Render the entries, from the line containing "Open the browser" through the end, as a Markdown table with the columns Row and Text, leaving out blank lines.

_Entries for locating text and elements_.
----

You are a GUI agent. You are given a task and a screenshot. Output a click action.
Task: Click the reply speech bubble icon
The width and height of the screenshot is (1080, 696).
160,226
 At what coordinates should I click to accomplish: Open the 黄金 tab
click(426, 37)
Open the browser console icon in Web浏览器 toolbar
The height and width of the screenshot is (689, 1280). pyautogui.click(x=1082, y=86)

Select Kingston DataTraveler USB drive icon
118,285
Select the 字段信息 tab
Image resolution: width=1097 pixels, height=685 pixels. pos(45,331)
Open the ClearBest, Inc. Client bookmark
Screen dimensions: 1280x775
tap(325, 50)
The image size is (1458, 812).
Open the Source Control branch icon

----

_Output of the task_.
| Row | Text |
|---|---|
| 1 | Open the browser console icon in Web浏览器 toolbar |
| 2 | The height and width of the screenshot is (689, 1280). pyautogui.click(x=1082, y=86) |
| 3 | Select Kingston DataTraveler USB drive icon |
| 4 | 118,285 |
| 5 | Select the 字段信息 tab |
| 6 | Image resolution: width=1097 pixels, height=685 pixels. pos(45,331) |
| 7 | Open the ClearBest, Inc. Client bookmark |
| 8 | Screen dimensions: 1280x775 |
| 9 | tap(325, 50) |
| 10 | The image size is (1458, 812). |
| 11 | Open the Source Control branch icon |